Precedence: ordering or grouping?
As I've mentioned before, I'm part of the technical group looking at updating the ECMA-334 C# standard to reflect the C# 5 Microsoft specification. I recently made a suggestion that I thought would be uncontroversial, but which caused some discussion - and prompted this "request for comment" post, effectively.
What does the standard say about precedence?The current proposed standard includes the following text:
The order of evaluation of operators in an expression is determined by the precedence and associativity of the operators (13.4.2).
Operands in an expression are evaluated from left to right.
"
When an expression contains multiple operators, the precedence of the operators controls the order in which the individual operators are evaluated. [Note: For example, the expression x + y * z is evaluated as x + (y * z) because the * operator has higher precedence than the binary + operator. end note]
I like the example in the note, but I'm not keen on the rest of the wording. It's very easy to miss the difference between operands for any given expression always being evaluated left to right, and operators being evaluated in an order determined by precedence.
I've always thought about precedence in terms of grouping, not ordering - I think of one operator as "binding tighter" than another rather than as being "executed before" it. When I consider precedence, I mentally apply brackets to group operators and operands together explicitly. Eric Lippert has blogged along similar lines but I wouldn't want to put words into his mouth by suggesting he agrees with me. Interestingly, he includes:
Order of evaluation rules describe the order in which each operand in an expression is evaluated.
That's certainly true about the order of evaluation of operands in an expression, but as seen earlier precedence is also specified in terms of "order of evaluation". To me, that's what makes the standard confusing.
Importantly though, when I expressed this in a meeting, smarter people than me said that they exactly thought of precedence in terms of order of evaluation. Grouping was just another way of looking at it, but a sort of secondary approach.

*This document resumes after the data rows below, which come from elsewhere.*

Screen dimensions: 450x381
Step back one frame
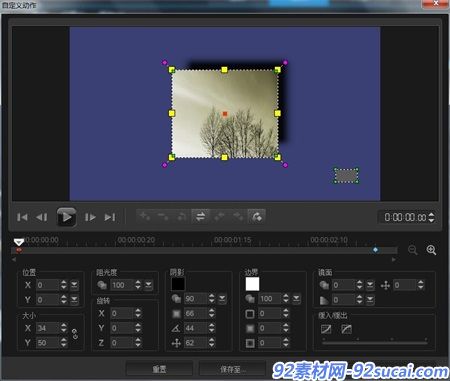point(42,217)
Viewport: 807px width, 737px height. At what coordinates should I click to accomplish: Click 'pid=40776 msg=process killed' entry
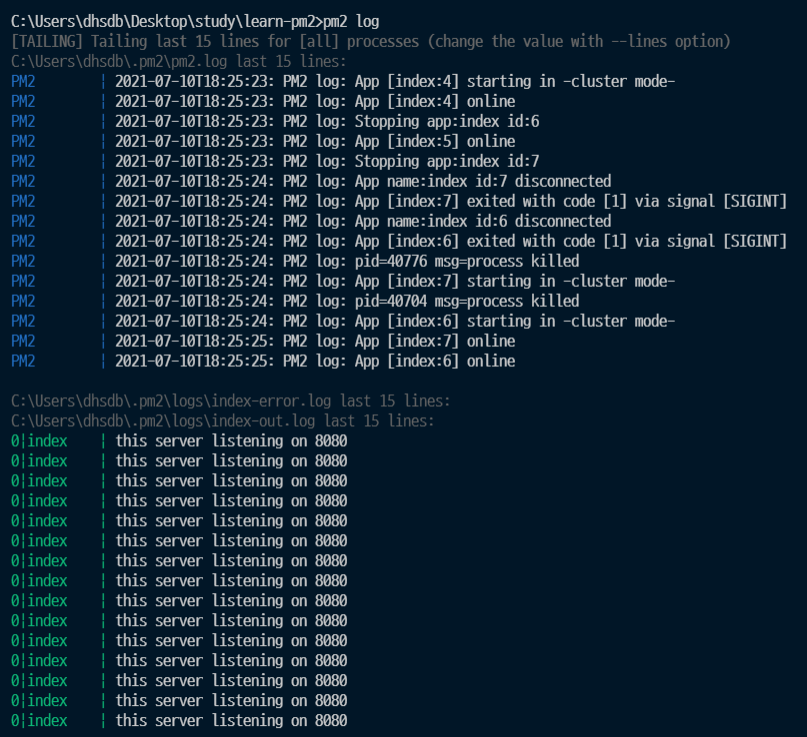tap(295, 261)
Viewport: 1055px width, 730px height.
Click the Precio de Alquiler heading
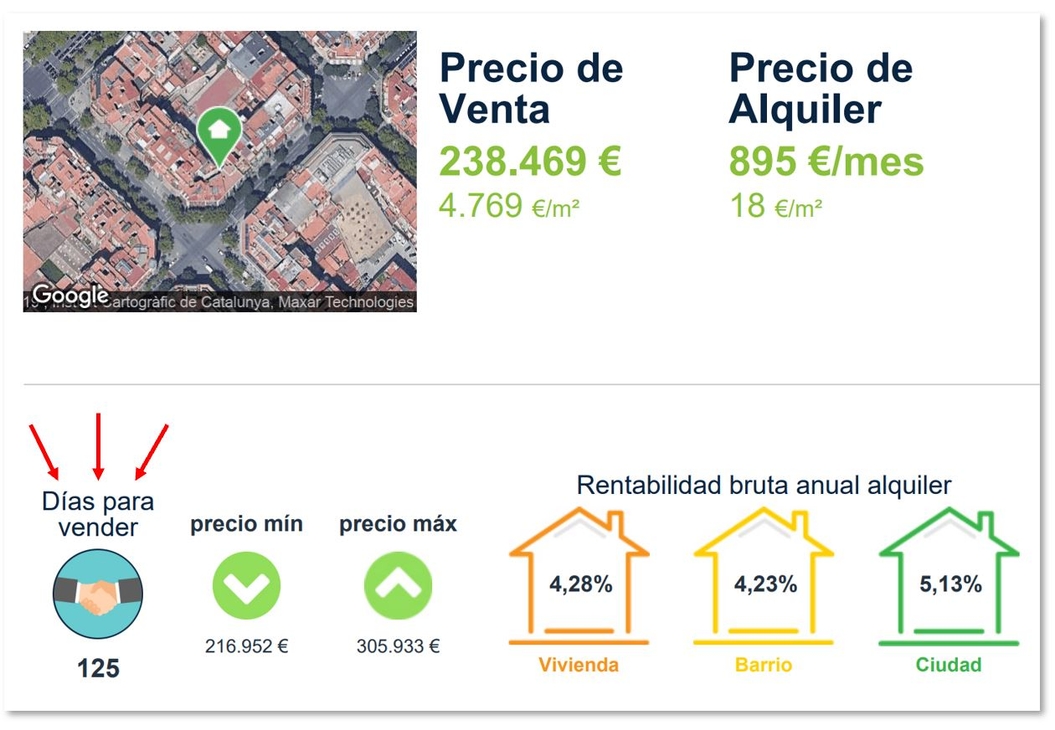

What does "order of evaluation" even mean?Let's take a closer look at the wording of the standard. It's fairly clear what "operands in an expression are evaluated from left to right" means (ignoring the possibility that the "left" operand actually occurs to the right of the "right" operand physically due to line breaks). The left operand is completely evaluated, from start to finish, before the right operand is evaluated. Great.

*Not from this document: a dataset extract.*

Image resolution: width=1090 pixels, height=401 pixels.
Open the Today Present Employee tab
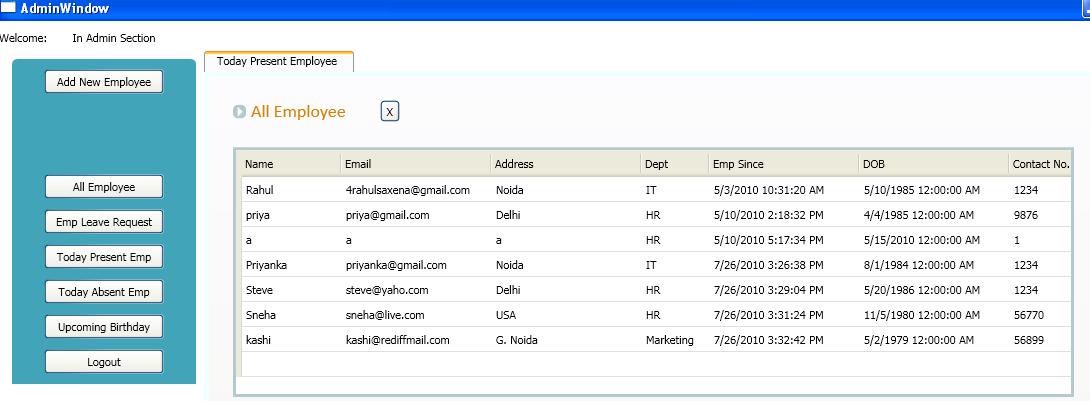point(279,62)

But what about the "order of evaluation of operators"? Here it's trickier. Does "evaluating" a + b include first evaluating a and b? Should "order of evaluation" mean "order of starting to evaluate"? If so, the standard would actually be inaccurate. Let's go back to the example of x + y * z. We can view that as a sequence of steps:
- Evaluate x.
- Evaluate y.
- Evaluate z.
- Multiply the results of steps 2 and 3.
- Add the results of steps 1 and 4.
Note that the multiplication definitely occurs before the addition. So that looks right. But if I rewrite it just a little to give more context (sorry about the bullets; it's the only way I could get the formatting right):
- Evaluate x + y * z
- 1 Evaluate x
- 2 Evaluate y * z
- 2a Evaluate y
- 2b Evaluate z
- 2c Multiply the results of steps 2a and 2b; this is the result of step 2
- 3 Add the results of steps 1 and 2; this is the result of the expression
At that point, it's clear that we've started evaluating the + operator before we've started evaluating the * operator.
Similarly, if we view it as a tree:
+ / \ x * / \ y z
" we hit the + node before we hit the *node.

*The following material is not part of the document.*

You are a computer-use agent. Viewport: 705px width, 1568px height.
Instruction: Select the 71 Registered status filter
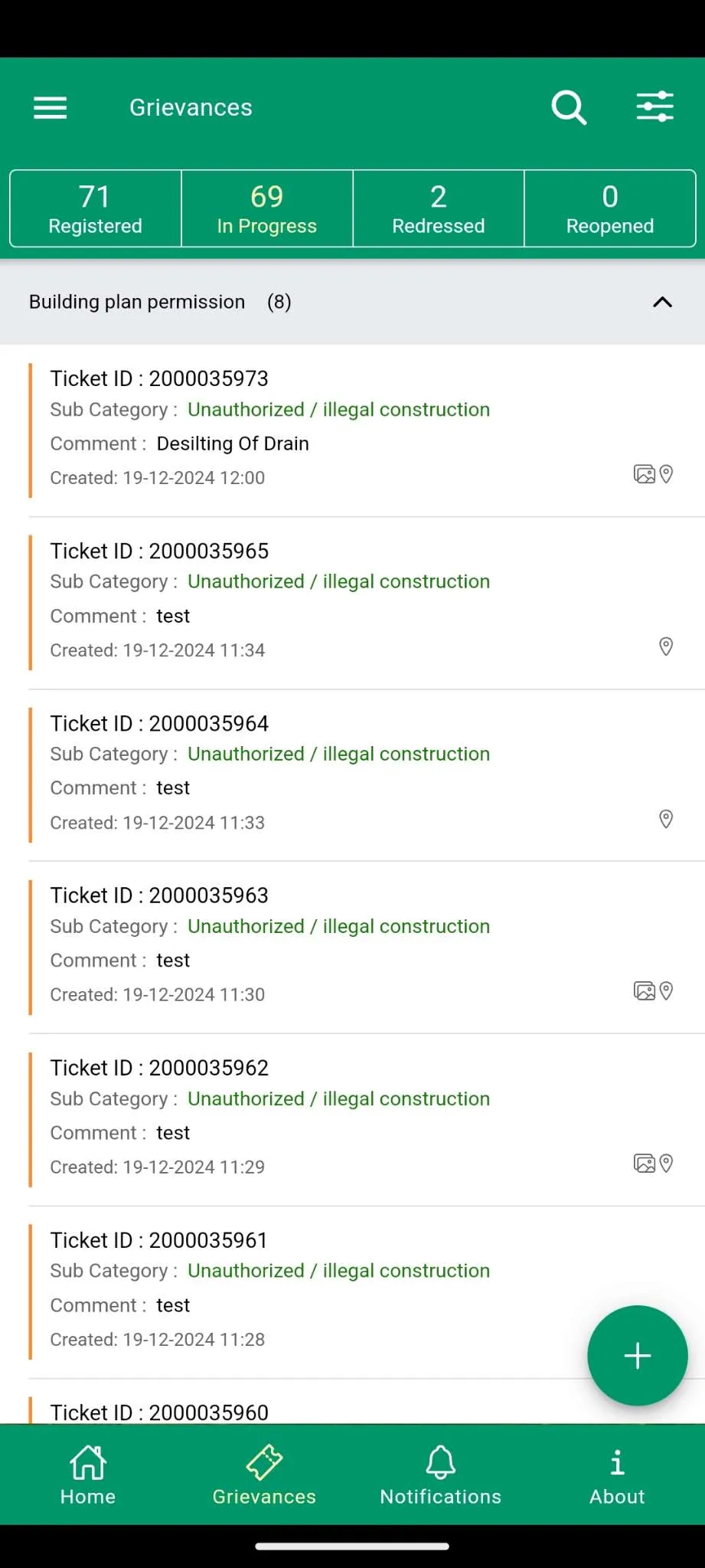click(96, 208)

So from the "starting to evaluate" perspective, precedence appears to fall apart. The ordering only makes sense when you start talking about the operator performing its duty with the already-evaluated operands - which is tricky for ??, ?. and ?: which don't always evaluate all their operands. I suspect that's fixable though, with careful wording - and I'm influenced by the fact that the term "precedence" is naturally ordering-related (one thing preceding another). Maybe it's as simple as talking about the order of completing evaluation of operands.
Non-conclusion: over to youSo, what should we do in the standard? Given the range of views on the technical group, I said I'd write this blog post and canvas opinion. Readers: how do you as readers think about precedence? How should the standard talk about precedence? Is any aspect of the existing wording (in C# 5 specification it's section 7.3.1; in ECMA-334 4th edition it's section 14.2.1) particularly helpful or confusing?
The technical group is full of very smart people - all of them smarter than me and with a deeper computer science (and/or C# compiler implementation) background. That makes me simultaneously nervous of proposing changes - but also confident in my role of "interested amateur" in that if I find something confusing, I suspect some other readers will too.
I'm in no way saying it's wrong to think of precedence in terms of ordering - albeit with a more precise definition of ordering than we've got now - but I'm suggesting it's not the most helpful way of expressing it for readers. Just to be entirely clear, I'm not suggesting any sort of semantic change - if we change the wording of the standard, it would be purely about clarification, with no behavioural change.
I had originally intended to make this blog post as "on the fence" as possible, but the more I've looked at it, the more I've reinforced my original position - I can only apologise for not being terribly even-handed. I'm very happy to be corrected though, and look forward to reading plenty of comments. Don't be shy.